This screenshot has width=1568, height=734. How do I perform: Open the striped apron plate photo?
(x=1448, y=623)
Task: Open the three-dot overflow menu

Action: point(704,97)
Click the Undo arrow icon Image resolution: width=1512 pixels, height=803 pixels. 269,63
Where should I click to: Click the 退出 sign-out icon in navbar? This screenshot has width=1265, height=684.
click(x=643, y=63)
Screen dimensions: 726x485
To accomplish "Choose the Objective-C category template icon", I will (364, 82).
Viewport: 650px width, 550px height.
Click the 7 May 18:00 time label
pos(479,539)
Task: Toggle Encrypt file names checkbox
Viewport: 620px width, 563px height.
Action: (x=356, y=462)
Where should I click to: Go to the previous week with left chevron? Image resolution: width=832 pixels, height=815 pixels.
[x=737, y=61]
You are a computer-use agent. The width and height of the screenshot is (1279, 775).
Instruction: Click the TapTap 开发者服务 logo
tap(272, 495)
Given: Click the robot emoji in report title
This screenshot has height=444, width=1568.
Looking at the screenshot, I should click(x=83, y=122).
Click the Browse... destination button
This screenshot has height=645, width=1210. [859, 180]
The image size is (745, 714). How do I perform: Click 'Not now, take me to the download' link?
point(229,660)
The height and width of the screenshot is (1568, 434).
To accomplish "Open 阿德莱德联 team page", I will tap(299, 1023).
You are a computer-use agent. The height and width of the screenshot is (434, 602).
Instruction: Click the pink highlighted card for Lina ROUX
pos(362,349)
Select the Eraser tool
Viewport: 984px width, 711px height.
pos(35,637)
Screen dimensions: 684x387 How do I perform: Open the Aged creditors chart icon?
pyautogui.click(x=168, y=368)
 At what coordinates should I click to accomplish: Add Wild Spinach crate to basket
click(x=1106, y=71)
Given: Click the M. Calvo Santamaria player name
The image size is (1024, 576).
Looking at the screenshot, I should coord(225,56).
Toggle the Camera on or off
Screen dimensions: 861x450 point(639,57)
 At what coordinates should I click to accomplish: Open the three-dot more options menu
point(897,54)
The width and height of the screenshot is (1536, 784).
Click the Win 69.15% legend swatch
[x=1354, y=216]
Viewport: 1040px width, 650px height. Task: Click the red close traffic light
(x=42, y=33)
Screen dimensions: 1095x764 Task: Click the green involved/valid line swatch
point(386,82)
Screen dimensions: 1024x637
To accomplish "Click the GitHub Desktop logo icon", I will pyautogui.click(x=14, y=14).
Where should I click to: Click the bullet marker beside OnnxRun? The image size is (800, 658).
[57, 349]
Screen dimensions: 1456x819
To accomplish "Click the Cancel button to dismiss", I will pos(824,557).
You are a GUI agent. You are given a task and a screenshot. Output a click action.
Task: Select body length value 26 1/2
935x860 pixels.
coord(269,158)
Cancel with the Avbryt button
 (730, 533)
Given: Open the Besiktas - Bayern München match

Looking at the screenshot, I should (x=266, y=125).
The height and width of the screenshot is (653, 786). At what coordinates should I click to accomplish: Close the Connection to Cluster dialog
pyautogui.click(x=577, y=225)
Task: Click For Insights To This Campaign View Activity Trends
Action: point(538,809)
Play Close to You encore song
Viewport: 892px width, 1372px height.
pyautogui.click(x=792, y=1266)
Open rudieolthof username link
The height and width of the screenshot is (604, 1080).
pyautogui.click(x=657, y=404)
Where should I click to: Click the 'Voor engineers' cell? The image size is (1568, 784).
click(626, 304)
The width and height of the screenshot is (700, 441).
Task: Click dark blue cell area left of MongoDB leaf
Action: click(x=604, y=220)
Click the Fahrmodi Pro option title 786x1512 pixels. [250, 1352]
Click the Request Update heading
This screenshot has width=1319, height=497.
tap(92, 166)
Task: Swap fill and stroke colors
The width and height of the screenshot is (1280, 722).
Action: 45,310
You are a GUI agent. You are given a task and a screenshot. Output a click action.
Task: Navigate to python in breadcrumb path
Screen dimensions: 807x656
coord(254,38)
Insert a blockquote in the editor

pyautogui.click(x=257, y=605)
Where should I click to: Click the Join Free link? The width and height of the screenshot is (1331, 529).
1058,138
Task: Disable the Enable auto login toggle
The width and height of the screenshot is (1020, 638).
##########
◆ **EXERCISE OBJECTIVE**
Repeat precisely, and with nothing added, every line from the one containing "Task: Disable the Enable auto login toggle" to the last line of the listing above.

◆ **OUTPUT OF THE TASK**
Task: Disable the Enable auto login toggle
The width and height of the screenshot is (1020, 638).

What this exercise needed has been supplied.